Google announces team of zero day bug-hunters
When the Heartbleed security flaw was detected earlier this year, it was estimated that two-thirds of the world's servers were vulnerable to attack. Flaws such as this, that exist before they are detected, are known as "zero day" flaws. Now, Google has set up a team to combat them.
Google was one of the parties involved in the discovery and subsequent reporting of the Heartbleed vulnerability, as part of its "part-time" security research program. The firm says that the success of that research has led it to setting up what's described as a "new, well-staffed team called Project Zero."
The aim of Project Zero is to "significantly reduce the number of people harmed by targeted attacks." Google says there will be no constraints placed on the project and that it will cover any software used by large numbers of people.

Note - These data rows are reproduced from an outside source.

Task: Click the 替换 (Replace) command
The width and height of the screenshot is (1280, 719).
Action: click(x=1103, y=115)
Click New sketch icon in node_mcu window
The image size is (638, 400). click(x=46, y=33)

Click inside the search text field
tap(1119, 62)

In addition to detecting flaws, the team will pay attention to the techniques, targets and motivations of attackers. All bugs discovered will be reported to the vendor and then logged in an external, public database. Database users will be able to monitor vendor time-to-fix performance, see discussions about exploitability and view historical exploits and crash traces.

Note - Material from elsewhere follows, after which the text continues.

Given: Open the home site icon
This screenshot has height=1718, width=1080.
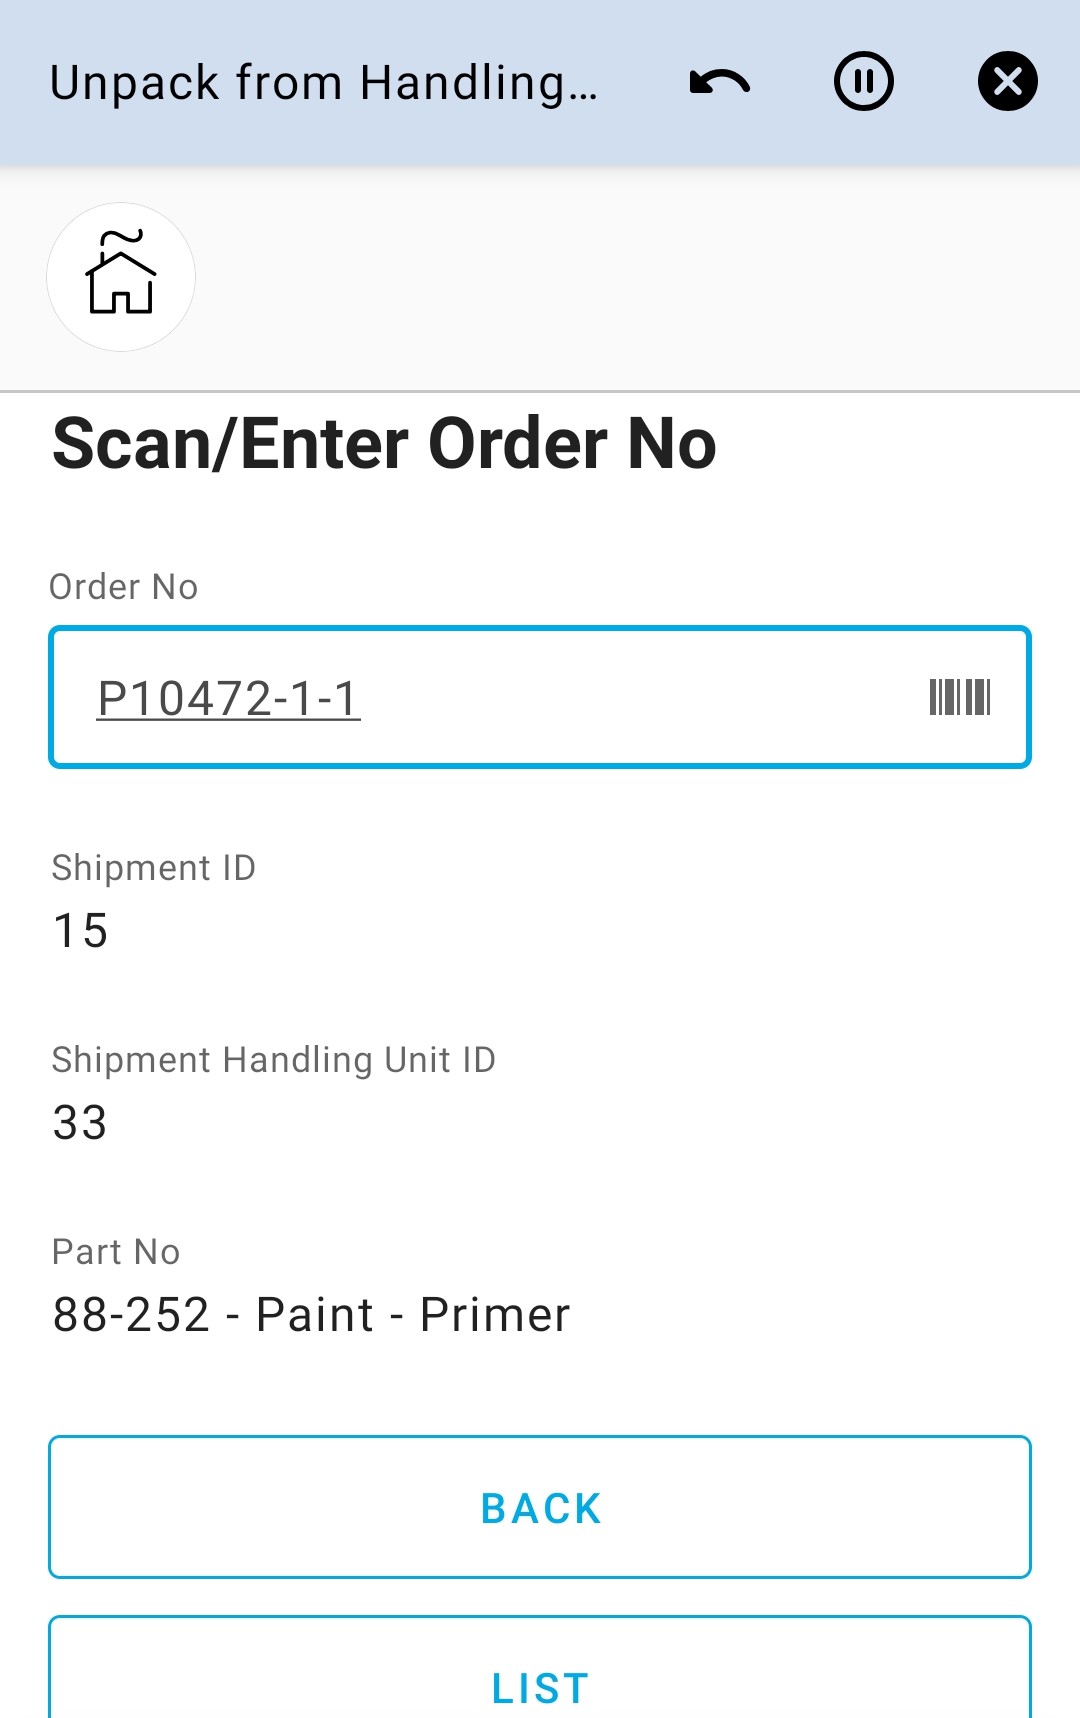Looking at the screenshot, I should tap(121, 277).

"We’ll use standard approaches such as locating and reporting large numbers of vulnerabilities," says Google research herder Chris Evans in a blog post. "In addition, we’ll be conducting new research into mitigations, exploitation, program analysis – and anything else that our researchers decide is a worthwhile investment."
In addition to notifying vendors of any bugs, Google says it will work with them to produce and apply fixes in a reasonable time.